** BEGIN SOURCE PASSAGE **
A Newt Addendum: The Crazy People’s Party Really NEEDS Him! [New]
Talking Points Memo highlights the National Review‘s Newt-bashing issue, and asks, “[W]ill rank and file Gingrich supporters accept the increasingly loud message from party elites that he’s a disaster? Or will they just resent it?”
A further question might well be, “If they DO derail Newt’s nomination, will this fuel enough resentment to undermine Romney in November and otherwise further deepen the GOPs internal conflicts?” Maybe even push them to the breaking point?
The big problem behind Newt’s surge is that it’s not just about Newt. Yes, Newt’s a problematic individual, so be sure, as my recent AJE op-ed argued. But he’s also quite integral to the conservative movement’s successes as well as failures.
The common conservative approach is simply to ditch anyone who becomes an embarassment (ahem! George W. Bush) and take up the line that they’re not a “true conservative”. So ditching Newt would be totally in keeping with conservative tradition. But the problem is, conservatives STILL haven’t figured out how to reinvent themselves after Bush. Being anti-Obama is the most unifying theme they’ve got.
** END SOURCE PASSAGE **
** BEGIN DATA BLOCK **
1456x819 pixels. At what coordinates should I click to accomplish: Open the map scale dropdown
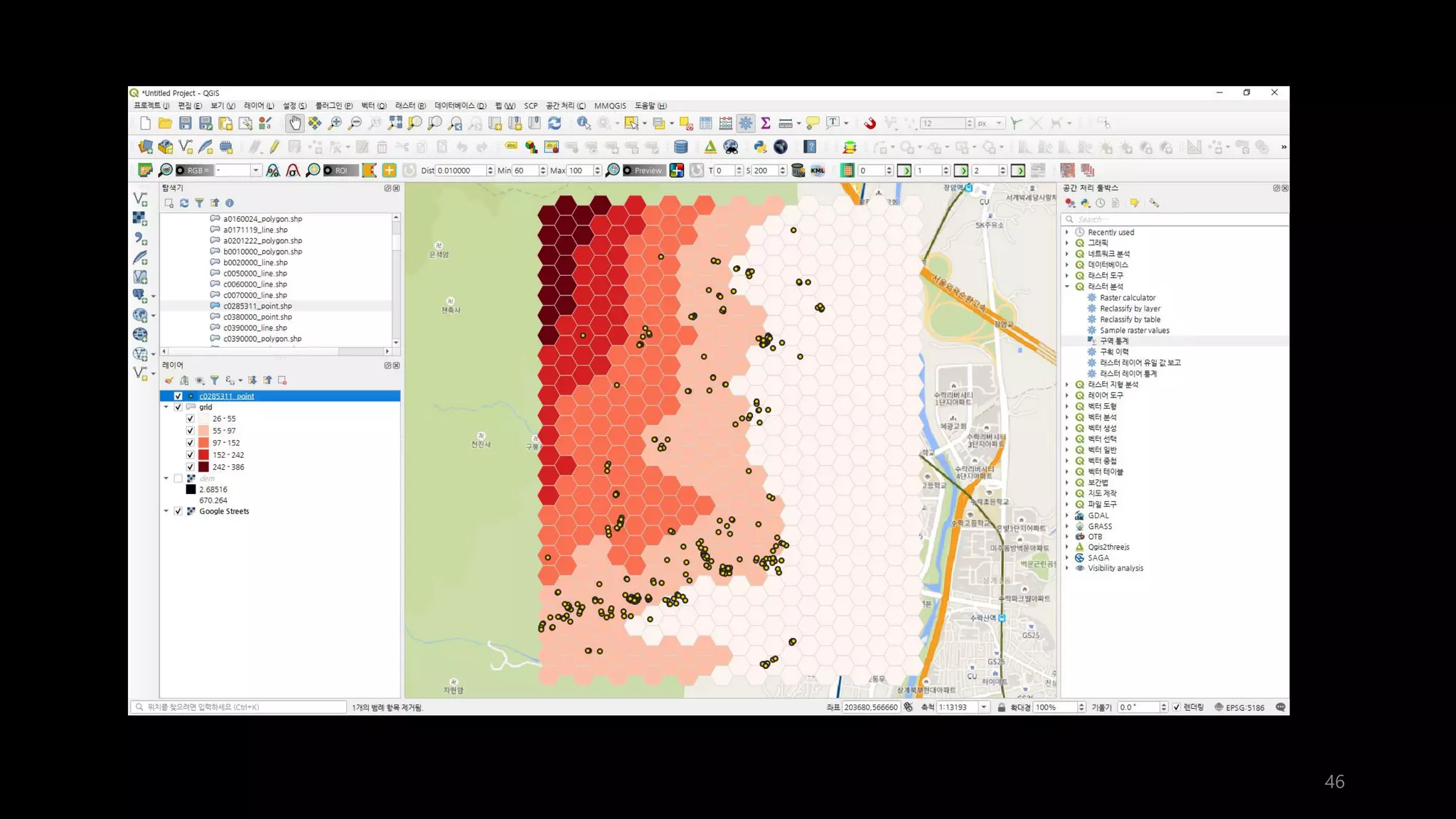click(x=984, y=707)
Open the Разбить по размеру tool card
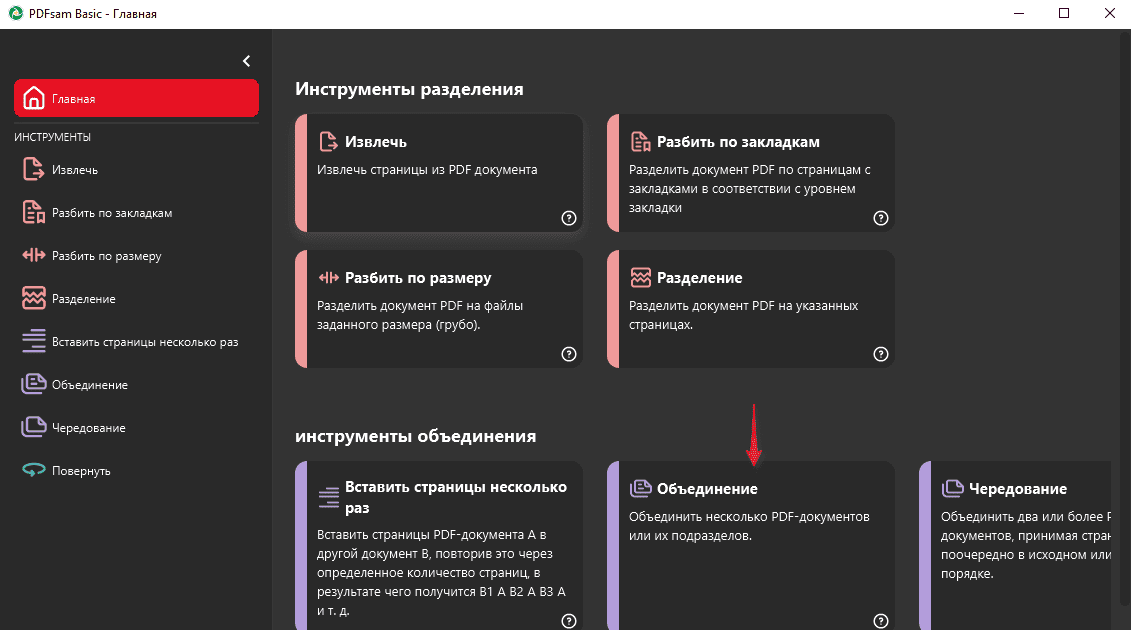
** END DATA BLOCK **
→ **TASK SET**:
A – Decide whether each of the following statements agrees with the post on Newt Gingrich, answering yes or no and quoting the words of the post that settle it. (i) The post credits Talking Points Memo with drawing attention to a National Review issue critical of Newt. (ii) The post holds that conservatives have worked out how to reinvent themselves after Bush. (iii) The post names opposition to Obama as the most unifying theme conservatives have.
B – Carry the post on Newt Gingrich and the conservative movement forward from its final sentence.

→ **ANSWERS GIVEN**:
A –
(i) Yes: "Talking Points Memo highlights the National Review‘s Newt-bashing issue"
(ii) No: "conservatives STILL haven’t figured out how to reinvent themselves after Bush."
(iii) Yes: "Being anti-Obama is the most unifying theme they’ve got."

B –
Yes, they’ve tried that whole “constitutional conservative thing”, but beyond wearing silly hats, and confusing the US Constitution with the Confederate one, what more is there? That may be enough to win the House in an off-year election with unemployment through the roof, but that’s REALLY not saying a lot. And if the M$M weren’t so much in the tank, it would be painfully obvious how little the conservatives have going for them… even with Obama doing everything conceivable to keep them in the game, so that he can pull off his beloved “grand bargain” going-out-of-business sale.
This is why Newt appeals. There ISN’T any more substance left to be added to the mix. It’s all been discredited by reality, with it’s well-known liberal bias. But Newt with his spectacular bombast can keep this reality at bay MUCH better than any other “credible candidate” can. You take that away, and you face the very real risk that the entire conservative ediface may start to crumble back into its constituent parts–the Wall Streeters, nakeder than ever, the religious right, more reconstructionist than ever, and the Paulite libertarians with their insatiable thirst for the 19th Century… without, of course, the publically underwritten canals, railroads, Louisana Purchase, Homestead Act, Morril Land Grant College Act, and, oh year, THE CIVIL WAR, etc. that made it, however flawed, a century of dramatic, if erratic economic progress.
Yes, the right has TONS of money to paper over all of this. But that’s all it is… PAPERING OVER. Without Obama hatred to unify them, they’de have so little they’d be on the brink of tearing each other apart. Newt may be a crazy-quilt sociopath, but he’s THEIR crazy-quilt sociopath. And as of right now, crazy-quilt sociopathy is all they’ve got left. Toss that out, and they’ve got nothing.
p.s. Which just may be enough to get by, thanks to the neo-lib losers running the Democratic Party.

What Do You Think?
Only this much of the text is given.